Every entry below is to be returned unchanged. Images are not part of the copy.

[Collected data]
<<<<

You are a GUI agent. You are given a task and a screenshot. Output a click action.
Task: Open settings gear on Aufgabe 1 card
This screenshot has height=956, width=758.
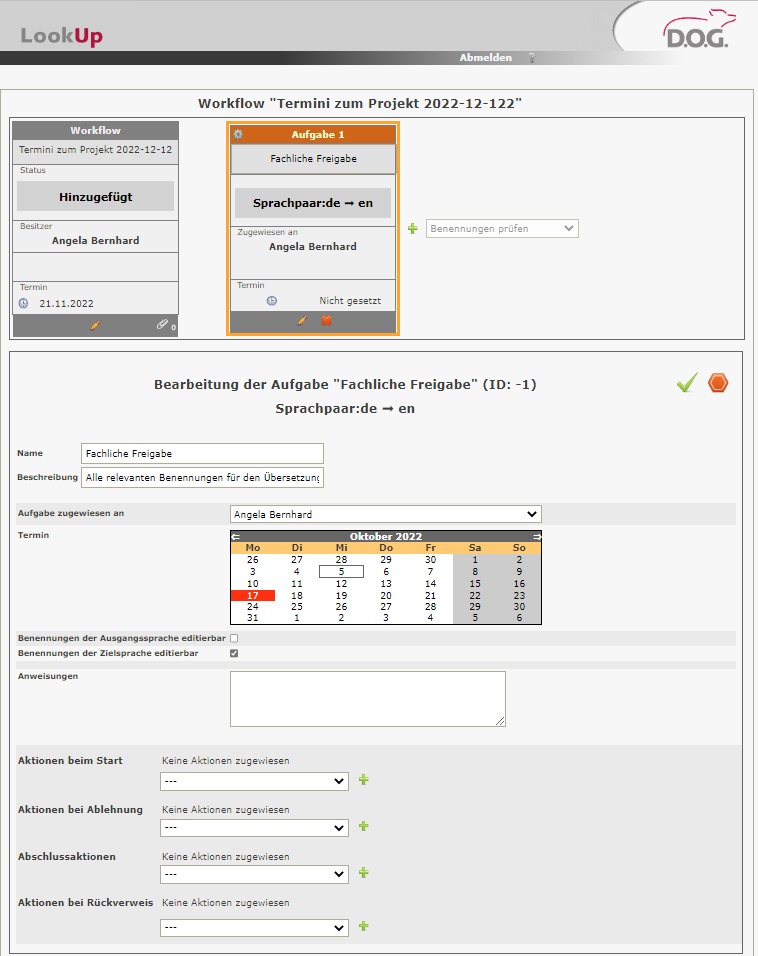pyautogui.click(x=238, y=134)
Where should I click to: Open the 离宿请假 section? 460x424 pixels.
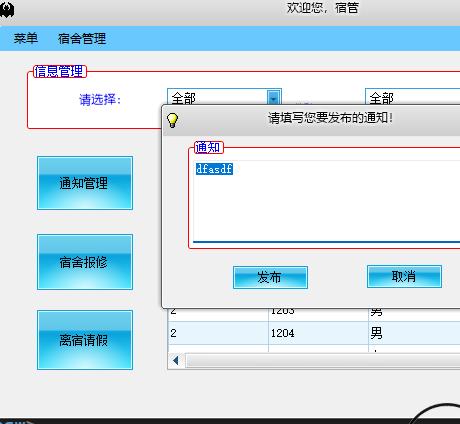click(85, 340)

>>>>

_Answer box_
You are a GUI agent. You are given a task and a screenshot. Output a click action.
Task: Open settings gear on Aufgabe 1 card
This screenshot has height=956, width=758.
pyautogui.click(x=238, y=134)
Where should I click to: Open the 离宿请假 section? 460x424 pixels.
click(85, 340)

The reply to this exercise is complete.